─── Textausschnitt ───

Israel: Liwni wird Kadima-Chefin
«Ihr könnt heute entscheiden, ob ihr genug habt von altmodischer Politik», rief die israelische Außenministerin Liwni den Kadima-Parteimitgliedern bei ihrer Stimmabgabe zu. Offensichtlich hatten sie genug.
Die israelische Außenministerin Zipi Liwni hat nach Prognosen mehrerer israelischer Fernsehsender das Rennen um den Vorsitz in der regierenden Kadima-Partei am Mittwoch klar gewonnen. In den mehrere Minuten vor Ende der Wahl veröffentlichten Prognosen dreier Fernsehsender kam Liwni auf 47 bis 49 Prozent der Stimmen, ihr innerparteilichen Rivalen, Verkehrsminister Schaul Mofas, dagegen nur auf 37 Prozent. Die Wahlbeteiligung unter den 74.000 Kadima-Mitgliedern lag bei rund 50 Prozent.
Liwni löst den unter Korruptionsverdacht stehenden bisherigen Parteichef und Ministerpräsident Ehud Olmert (62) ab. Sie hat jetzt gute Chancen, mehr als drei Jahrzehnte nach Golda Meir (1969 bis 1974) als zweite Frau Regierungschefin in Israel zu werden. Die Politikerin hatte sich im Wahlkampf für einen neuen Politikstil eingesetzt und mit ihrem Image als «Sauberfrau» geworben. Noch während der parteiinternen Abstimmung sagte Liwni: «Wenn Ihr die Nase voll habt von einer Politik von gestern, dann ist es an der Zeit, mit Eurer Stimme einen Wechsel zu schaffen.»
Kein Problem «im Fall des Falles den Abzug zu drücken»

─── Aufgeführte Daten ───

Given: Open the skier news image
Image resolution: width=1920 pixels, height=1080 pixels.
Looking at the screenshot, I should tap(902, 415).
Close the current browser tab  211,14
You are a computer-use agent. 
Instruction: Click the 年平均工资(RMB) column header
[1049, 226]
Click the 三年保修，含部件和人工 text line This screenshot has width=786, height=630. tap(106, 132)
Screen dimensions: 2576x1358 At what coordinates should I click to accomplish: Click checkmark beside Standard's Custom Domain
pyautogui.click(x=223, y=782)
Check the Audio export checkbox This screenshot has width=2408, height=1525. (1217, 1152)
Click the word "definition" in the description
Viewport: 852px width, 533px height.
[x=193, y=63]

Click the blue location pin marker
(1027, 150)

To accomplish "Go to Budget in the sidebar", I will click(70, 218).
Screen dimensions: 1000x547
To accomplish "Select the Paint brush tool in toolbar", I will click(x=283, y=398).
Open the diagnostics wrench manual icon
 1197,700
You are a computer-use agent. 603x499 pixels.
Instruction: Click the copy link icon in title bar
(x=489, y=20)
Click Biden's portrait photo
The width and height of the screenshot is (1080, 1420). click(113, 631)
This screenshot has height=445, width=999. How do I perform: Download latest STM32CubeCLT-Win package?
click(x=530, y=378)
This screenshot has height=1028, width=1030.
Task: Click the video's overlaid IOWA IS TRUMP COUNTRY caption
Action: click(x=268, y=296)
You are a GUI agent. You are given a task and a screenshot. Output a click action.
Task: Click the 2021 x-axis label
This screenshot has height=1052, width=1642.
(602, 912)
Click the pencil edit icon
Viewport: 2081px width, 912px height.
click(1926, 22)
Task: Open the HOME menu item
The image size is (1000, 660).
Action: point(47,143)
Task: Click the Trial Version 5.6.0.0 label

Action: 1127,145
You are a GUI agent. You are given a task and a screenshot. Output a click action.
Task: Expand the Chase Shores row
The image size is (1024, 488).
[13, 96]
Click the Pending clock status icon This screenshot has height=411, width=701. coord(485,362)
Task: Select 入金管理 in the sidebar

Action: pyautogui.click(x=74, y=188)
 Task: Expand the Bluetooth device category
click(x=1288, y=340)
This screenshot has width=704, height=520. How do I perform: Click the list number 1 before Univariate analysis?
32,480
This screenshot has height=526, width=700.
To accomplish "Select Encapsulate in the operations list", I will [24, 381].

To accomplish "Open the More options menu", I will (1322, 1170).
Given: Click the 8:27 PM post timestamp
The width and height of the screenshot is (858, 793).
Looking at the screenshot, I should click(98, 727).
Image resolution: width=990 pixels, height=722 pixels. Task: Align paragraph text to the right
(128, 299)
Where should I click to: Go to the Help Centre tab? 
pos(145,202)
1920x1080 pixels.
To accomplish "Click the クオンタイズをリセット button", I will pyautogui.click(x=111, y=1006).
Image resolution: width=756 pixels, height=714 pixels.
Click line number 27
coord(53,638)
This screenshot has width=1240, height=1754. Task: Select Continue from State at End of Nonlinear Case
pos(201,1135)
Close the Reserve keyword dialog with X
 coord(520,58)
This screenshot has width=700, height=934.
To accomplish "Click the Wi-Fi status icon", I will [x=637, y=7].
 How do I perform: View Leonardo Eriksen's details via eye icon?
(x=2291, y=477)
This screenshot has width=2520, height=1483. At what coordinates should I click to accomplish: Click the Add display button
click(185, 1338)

───

■ Zu erledigende Aufgaben:
#1 Prüfe, ob die folgenden Aussagen mit dem Textausschnitt über Zipi Liwni übereinstimmen, und antworte jeweils mit Ja oder Nein samt den entscheidenden Worten daraus als wörtlichem Zitat. (a) Die Wahlbeteiligung unter den Kadima-Mitgliedern lag bei rund 50 Prozent. (b) Schaul Mofas ist israelischer Außenminister. (c) Ehud Olmert ist 62 Jahre alt.
#2 Führe den Textausschnitt über Zipi Liwni im Anschluss an seine letzte Zeile weiter.

■ Die Antworten:
#1
(a) Ja: „Die Wahlbeteiligung unter den 74.000 Kadima-Mitgliedern lag bei rund 50 Prozent.“
(b) Nein: „Verkehrsminister Schaul Mofas“
(c) Ja: „Ehud Olmert (62)“

#2
Mofas hat sich gegenüber der als ausgleichend geltenden 50-jährigen Politikerin als der Mann präsentiert, der in harten Verhandlungen mit den Palästinensern den Frieden sichern wird. Männliche Rivalen haben Liwni als «schwach» bezeichnet und sprechen von ihr als «dieser Frau». Sie hat die Geschlechterfrage heruntergespielt. «Die Tatsache, dass ich eine Frau bin, macht mich nicht zu einem schwachen Führer. Ich habe kein Problem, im Fall des Falles den Abzug zu drücken», sagte die frühere Mossad-Agentin vergangene Woche in einem Interview. Olmert wird jetzt voraussichtlich nach dem jüdischen Neujahrsfest am 2. Oktober den Rücktritt seiner Regierung einreichen, aber bis zur Bestätigung einer neuen Regierungskoalition durch das Parlament als geschäftsführender Ministerpräsident fungieren. Sollte die Staatsanwaltschaft jedoch Anklage wegen Korruption erheben, will Olmert sein Amt sofort niederlegen.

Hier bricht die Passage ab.